In a Win-Win project, competing video game players are contributing to scientist’s DNA research. Teachers, scientists and students teamed up to develop a game that provides clues to the genetic basis of well-known and less familiar diseases. Their work has already shed light on disease histories.
Phylo is an online game wherein players match DNA sequences. The research team loaded the DNA sequence of over 900 diseases into the data base.
A player’s "wins" provide the research team with pictures of similarities. These multiple sequence alignments help biologists infer shared evolutionary origins, identify functionally important sites, and illustrate mutation events. The real goal is tracing the source of certain genetic diseases.

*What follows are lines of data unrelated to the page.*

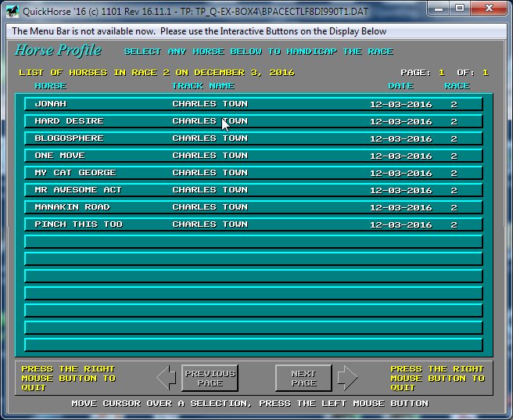513x420 pixels.
Task: Select the JONAH horse row
Action: 253,104
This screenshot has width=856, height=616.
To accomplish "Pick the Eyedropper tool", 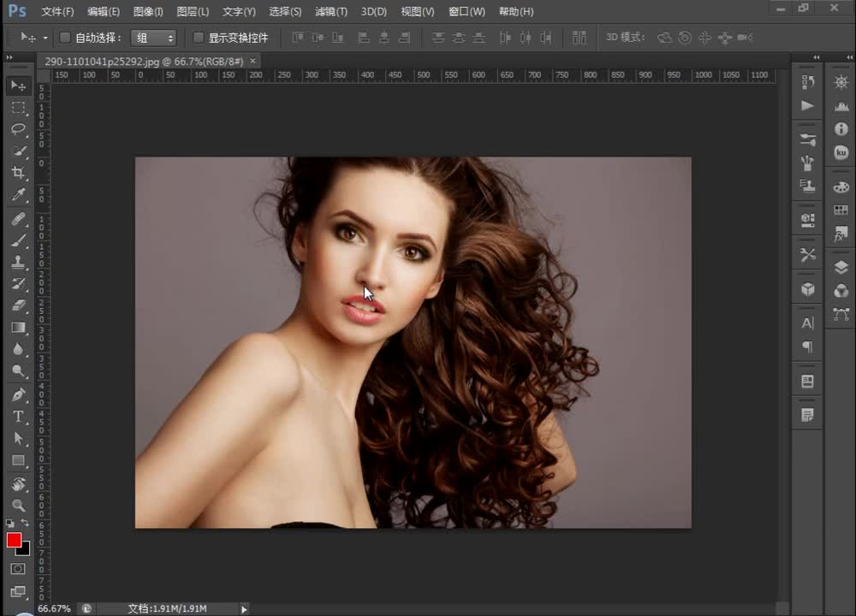I will tap(18, 196).
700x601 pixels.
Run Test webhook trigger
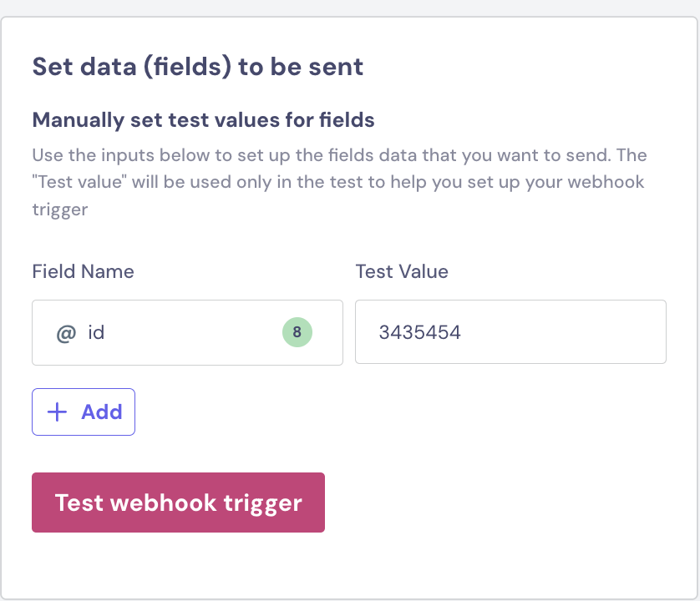pyautogui.click(x=178, y=503)
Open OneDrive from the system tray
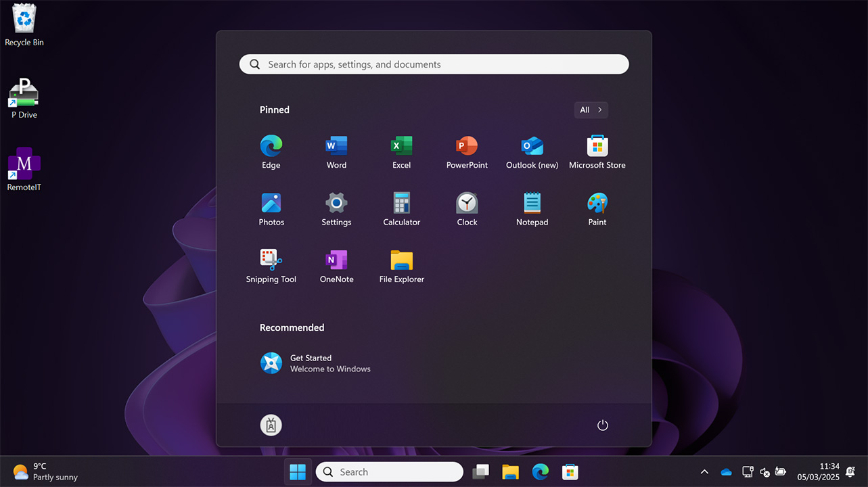 pos(726,471)
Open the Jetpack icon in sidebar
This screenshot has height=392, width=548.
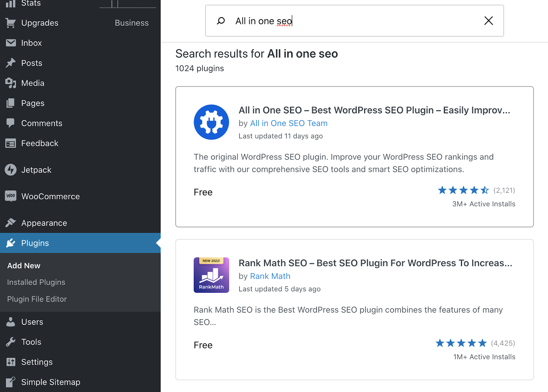11,170
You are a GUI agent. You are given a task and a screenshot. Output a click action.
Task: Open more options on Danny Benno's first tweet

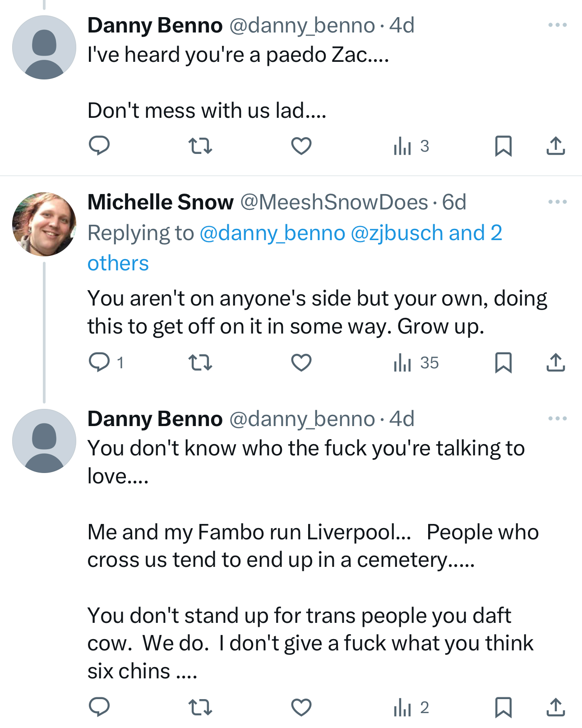pyautogui.click(x=557, y=25)
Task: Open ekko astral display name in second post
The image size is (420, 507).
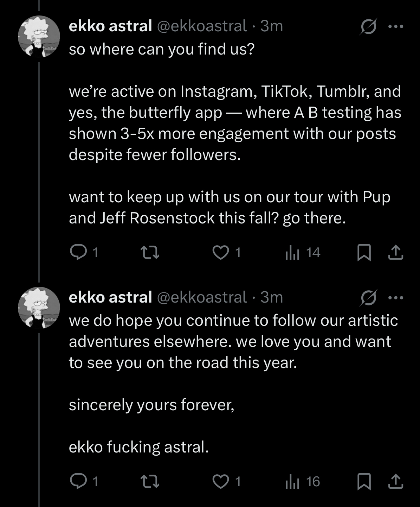Action: click(x=110, y=297)
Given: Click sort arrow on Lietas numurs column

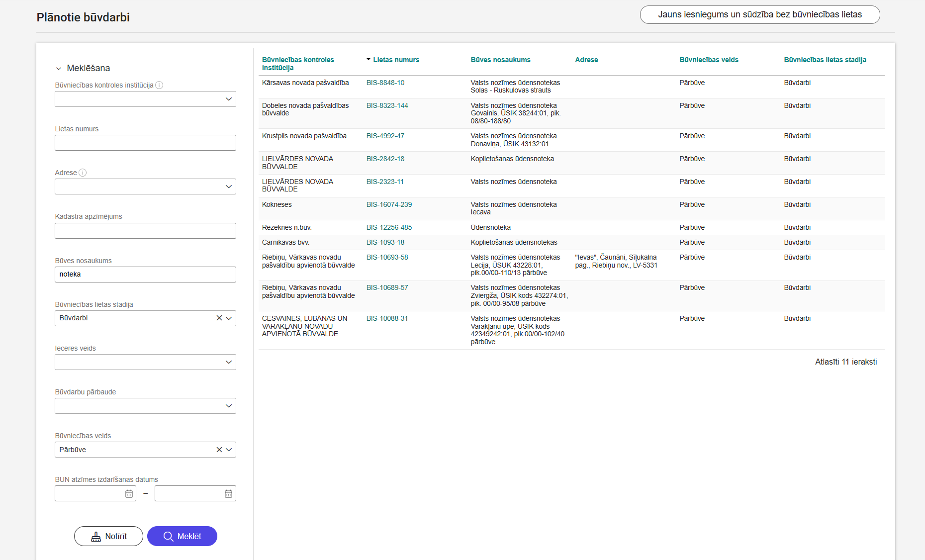Looking at the screenshot, I should [x=369, y=60].
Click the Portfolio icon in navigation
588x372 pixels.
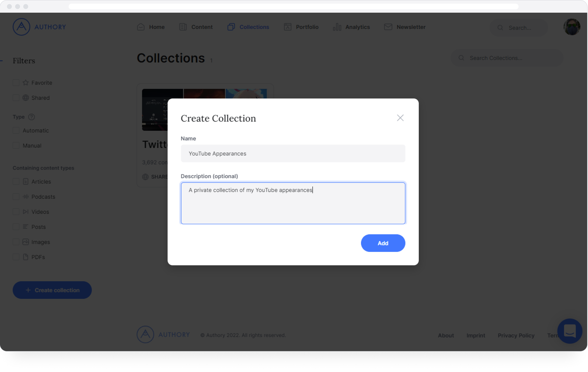click(287, 27)
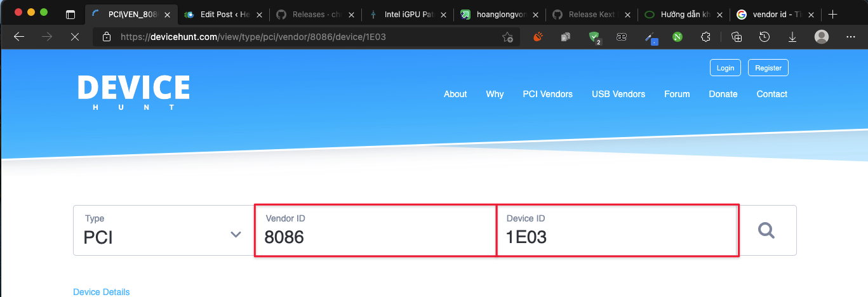Stop page loading with X button
Image resolution: width=868 pixels, height=297 pixels.
tap(74, 37)
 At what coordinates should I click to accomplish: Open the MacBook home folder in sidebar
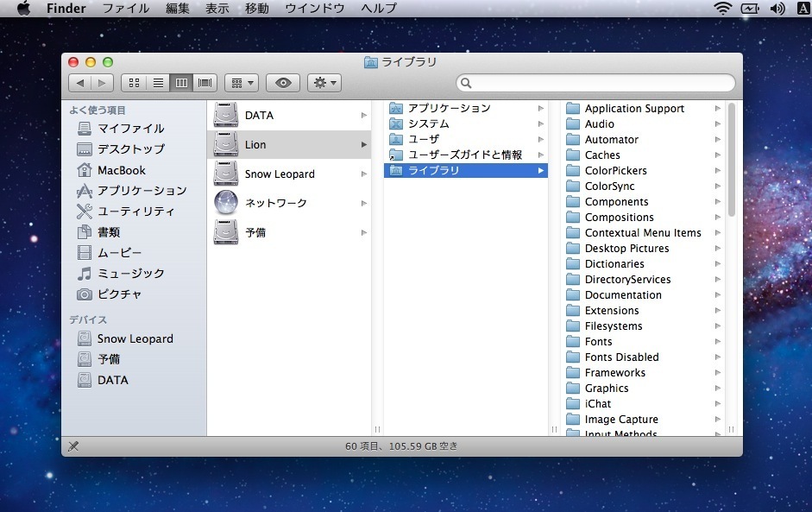[121, 170]
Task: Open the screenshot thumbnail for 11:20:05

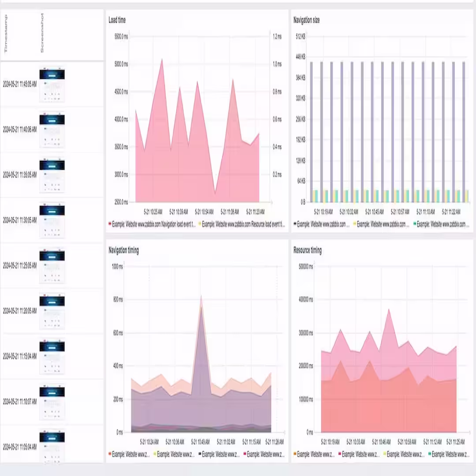Action: coord(52,311)
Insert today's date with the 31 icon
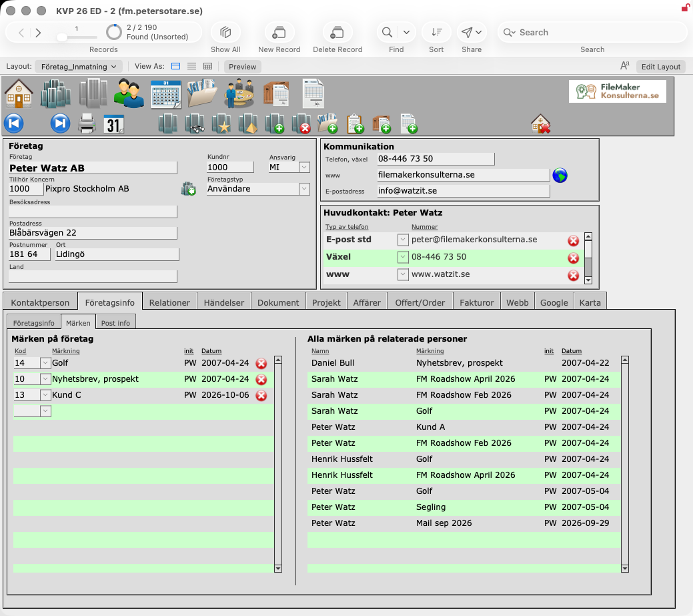Viewport: 693px width, 616px height. click(113, 124)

Dr. Jérôme Waldispuhl, a professor at the McGill School of Computer Science and MIT research affiliate, created a team consisting of Mathieu Blanchette, a comparative genomics specialist, and students Alex Kawrykow and Gary Roumani. They designed Phylo, a DNA puzzle game that doesn’t require any scientific knowledge to play. Another game, Foldit, created at the University of Washington, has helped scientists solve questions about proteins, but requires players to have some science background. Phylo "confirms that difficult computational problems can be embedded in a casual game that can easily be played by people without any scientific training," Waldispuhl said.
In Phylo, players often choose a specific genetic disease to work on. The diseases are ranked in 11 categories: Blood and immune system, Bone and skin, Brain and nervous system, Cancer, Digestive system, Heart and circulatory system, Metabolic disorders, Muscles, Reproduction system, Respiratory system, and Sensory system. Sensory systems have been called into question when diagnosing children suspected of ADHD.
Gamers can choose to work on familiar diseases such as osteoarthritis, dermatitis, schizophrenia, Parkinson’s, Alzheimer’s, leukemia, and hypertension. They might want to work with a less familiar problem such as lupus erythematosus, synpolydactyly, adrenoleukodystrophy, adenocarcinoma, or aortic aneurysm. Too many choices? Then play with random puzzles just for the fun of it. Your efforts still help the research project.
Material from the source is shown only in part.